KP Labs
- Company type: Private Space
- Industry: Data processing
- Founded: 2016; 10 years ago
- Headquarters: Gliwice, Poland
- Website: kplabs.space

= KP Labs =

Polish space company

KP Labs is a Polish Private Space company based in Gliwice that specializes in data processing that was founded in 2016 by students of the Silesian University of Technology who wished to continue to peruse satellite development after graduation. KP Labs is subsidized by the Polish and European governments as part of the Silesian Aviation Cluster program which seeks to turn Silesia into an Aerospace hub. In 2024 KP Labs received the ESA's Innovation Award.

==Products==
Current products include:
- Antelope: A computational unit for small satellites that can serve either as an on-board computer, or a data-processing unit.
- Oryx: A modular flight software tool for mission control of small satellites to create support drivers for otherwise unsupported hardware.
- Leopard: A CubeSat standard data processing unit designed for AI solutions.
- Herd: AI powered algorithms for image corrections and data analysis.
- Oasis: A single board CubeSat PC/104 ground support panel to run flight software before subsystems are physically present.
- Lion: A data processing unit for advance computations and larger satellites.
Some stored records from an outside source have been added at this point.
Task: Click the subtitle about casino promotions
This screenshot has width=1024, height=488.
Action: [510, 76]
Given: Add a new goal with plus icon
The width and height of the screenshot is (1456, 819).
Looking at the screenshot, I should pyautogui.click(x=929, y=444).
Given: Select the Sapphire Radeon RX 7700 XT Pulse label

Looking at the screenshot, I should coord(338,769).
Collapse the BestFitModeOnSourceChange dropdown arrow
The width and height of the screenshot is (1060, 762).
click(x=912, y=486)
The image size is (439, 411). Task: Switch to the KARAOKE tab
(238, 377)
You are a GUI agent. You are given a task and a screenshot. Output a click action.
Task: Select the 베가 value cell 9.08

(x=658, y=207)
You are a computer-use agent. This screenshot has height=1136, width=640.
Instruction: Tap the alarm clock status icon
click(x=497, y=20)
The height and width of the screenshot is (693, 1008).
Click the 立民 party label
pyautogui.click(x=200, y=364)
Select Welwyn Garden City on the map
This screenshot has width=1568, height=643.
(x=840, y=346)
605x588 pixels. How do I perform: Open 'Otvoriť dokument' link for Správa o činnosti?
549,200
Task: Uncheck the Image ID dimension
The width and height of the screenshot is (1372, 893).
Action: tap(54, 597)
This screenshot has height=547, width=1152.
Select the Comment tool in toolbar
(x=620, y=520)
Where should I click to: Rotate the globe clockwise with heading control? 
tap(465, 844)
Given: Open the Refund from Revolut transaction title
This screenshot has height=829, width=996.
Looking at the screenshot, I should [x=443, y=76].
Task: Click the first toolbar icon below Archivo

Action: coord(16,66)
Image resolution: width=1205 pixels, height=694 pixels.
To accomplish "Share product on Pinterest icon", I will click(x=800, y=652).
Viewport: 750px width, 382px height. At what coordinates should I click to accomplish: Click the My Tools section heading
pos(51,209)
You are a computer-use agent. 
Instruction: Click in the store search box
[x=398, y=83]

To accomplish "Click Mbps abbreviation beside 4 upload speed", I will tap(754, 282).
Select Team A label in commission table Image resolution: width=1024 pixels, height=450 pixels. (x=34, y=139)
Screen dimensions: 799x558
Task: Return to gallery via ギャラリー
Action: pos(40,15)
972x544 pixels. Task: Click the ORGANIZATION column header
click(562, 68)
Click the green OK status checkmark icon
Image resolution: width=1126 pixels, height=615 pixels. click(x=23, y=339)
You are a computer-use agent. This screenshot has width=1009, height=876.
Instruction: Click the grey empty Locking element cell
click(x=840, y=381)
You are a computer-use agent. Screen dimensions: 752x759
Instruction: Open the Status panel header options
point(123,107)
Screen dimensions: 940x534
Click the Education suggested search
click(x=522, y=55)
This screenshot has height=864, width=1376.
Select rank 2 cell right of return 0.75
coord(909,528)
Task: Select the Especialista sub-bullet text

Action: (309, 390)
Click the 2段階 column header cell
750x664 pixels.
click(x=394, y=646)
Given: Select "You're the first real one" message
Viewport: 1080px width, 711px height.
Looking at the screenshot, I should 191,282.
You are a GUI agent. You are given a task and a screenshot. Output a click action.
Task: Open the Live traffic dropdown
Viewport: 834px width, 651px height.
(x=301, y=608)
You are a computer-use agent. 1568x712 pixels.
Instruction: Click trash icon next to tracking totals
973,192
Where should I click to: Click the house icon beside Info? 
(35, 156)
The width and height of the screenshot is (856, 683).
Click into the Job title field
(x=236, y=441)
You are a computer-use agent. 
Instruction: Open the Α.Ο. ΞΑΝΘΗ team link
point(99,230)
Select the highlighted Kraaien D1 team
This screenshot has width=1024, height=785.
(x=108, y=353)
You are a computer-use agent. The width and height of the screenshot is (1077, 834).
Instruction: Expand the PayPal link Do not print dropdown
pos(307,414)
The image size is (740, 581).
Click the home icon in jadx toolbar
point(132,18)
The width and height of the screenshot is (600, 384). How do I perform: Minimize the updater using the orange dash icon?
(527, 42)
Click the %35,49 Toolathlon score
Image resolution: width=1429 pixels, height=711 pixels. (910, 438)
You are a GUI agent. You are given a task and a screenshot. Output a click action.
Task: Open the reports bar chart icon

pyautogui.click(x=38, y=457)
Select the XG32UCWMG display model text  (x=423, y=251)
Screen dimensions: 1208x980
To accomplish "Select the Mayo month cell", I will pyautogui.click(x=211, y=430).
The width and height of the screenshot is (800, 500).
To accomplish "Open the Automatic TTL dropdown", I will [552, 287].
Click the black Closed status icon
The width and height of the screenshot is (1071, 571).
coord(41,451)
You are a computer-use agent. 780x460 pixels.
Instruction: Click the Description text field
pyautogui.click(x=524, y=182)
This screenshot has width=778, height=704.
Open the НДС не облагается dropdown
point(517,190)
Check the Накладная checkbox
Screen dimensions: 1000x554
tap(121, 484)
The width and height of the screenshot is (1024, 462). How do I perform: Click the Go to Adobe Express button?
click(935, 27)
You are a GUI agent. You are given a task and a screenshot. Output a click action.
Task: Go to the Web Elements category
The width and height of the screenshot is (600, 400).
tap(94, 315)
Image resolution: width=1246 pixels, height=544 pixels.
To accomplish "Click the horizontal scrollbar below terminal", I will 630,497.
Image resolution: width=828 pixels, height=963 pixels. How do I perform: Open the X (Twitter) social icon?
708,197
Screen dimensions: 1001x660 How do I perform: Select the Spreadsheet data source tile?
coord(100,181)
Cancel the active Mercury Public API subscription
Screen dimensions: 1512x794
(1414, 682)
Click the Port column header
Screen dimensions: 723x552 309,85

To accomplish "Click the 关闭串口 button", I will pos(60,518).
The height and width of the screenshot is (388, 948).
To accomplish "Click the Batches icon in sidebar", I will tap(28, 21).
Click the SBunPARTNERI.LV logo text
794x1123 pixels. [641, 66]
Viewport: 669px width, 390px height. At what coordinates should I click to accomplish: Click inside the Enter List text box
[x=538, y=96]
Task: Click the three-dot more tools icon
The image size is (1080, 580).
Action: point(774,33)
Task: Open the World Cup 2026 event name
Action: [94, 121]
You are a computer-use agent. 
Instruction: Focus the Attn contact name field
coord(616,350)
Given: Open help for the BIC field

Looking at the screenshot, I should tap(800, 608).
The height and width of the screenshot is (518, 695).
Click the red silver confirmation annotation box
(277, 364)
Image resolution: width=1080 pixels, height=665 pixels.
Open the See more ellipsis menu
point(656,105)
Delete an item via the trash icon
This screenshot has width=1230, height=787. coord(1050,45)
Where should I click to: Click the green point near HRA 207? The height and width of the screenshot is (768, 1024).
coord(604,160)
Discontinued products include:
- Zebra: a lightweight, hyperspectral imager.

==Missions==
===Intuition-1===

On 8 March 2019 it was announced that Scottish based Clyde Space was selected by KP Labs to deliver a 6U CubeSat for the mission Intuition-1 at the cost of $656,000. Part of the cost of the mission was subsidized by the Polish National Research and Development Center and in partnership with the European Space Agency. Intuition-1's payload is an advanced hyperspectral imager that tested new technologies for agriculture, mineral mapping and urban planning which would be processed by a "Leopard Data Processing Unit". Intiuition-1 was launched on board the Transporter-9 Falcon 9 launch on 11 November 2023 and as of April 2024 is operational.

===ISS mission===

On 14 May 2024, it was announced that KP Labs would be sending one of their "Leopard Data Processing Units" to the International Space Station as part of the Ingis mission to demonstrate how AI solutions can be implemented in space, namely, the ability to process hyperspectral images quickly to create a detailed map of a planetary body. The launch is scheduled for 2025 to coincide with the first polish astronaut to the ISS, Sławosz Uznański-Wiśniewski, aboard Axiom Mission 4.

===M-Argo===

On 8 June 2024, it was announced that KP Labs would be participating in the ESA's M-Argo mission to analyze physical properties of an asteroid. Specifically, KP Labs will be developing an artificial intelligence algorithm for the spacecraft based on Field-Programmable Gate Arrays.

===Φsat-2===

On 2 July 2024, it was announced KP Labs would be participating in the ESA's Φsat-2 mission to demonstrate AI capabilities for earth observation containing a multi-spectral camera and onboard processor. KP Labs contributed cloud detection software while other firms provided street generation software, and maritime vessel detection capabilities. Φsat-2 was launched on 16 August 2024 on board the Falcon 9 Transporter-11 mission.

===Orbital data center===
On 8 August 2024, the ESA announced it was working with KP Labs and IBM to develop an orbital data center for data collected by small satellites, to save on-board space on transmission and storage capabilities. The system would see a satellite collect data in space, and then that satellite would transmit the data to earth. This will hopefully reduce lag and increase resolution capabilities allowing satellites to become smaller, and more precise.

===FAST-EO===
On 4 October 2024, it was announced KP Labs would be participating in the ESA's FAST-EO earth observation satellite, developing AI algorithms to support applications such as environmental monitoring and sustainable resource management while providing faster and more reliable insights for decision-making. Two areas KP Labs is focusing on is Methane leak detection and soil properties.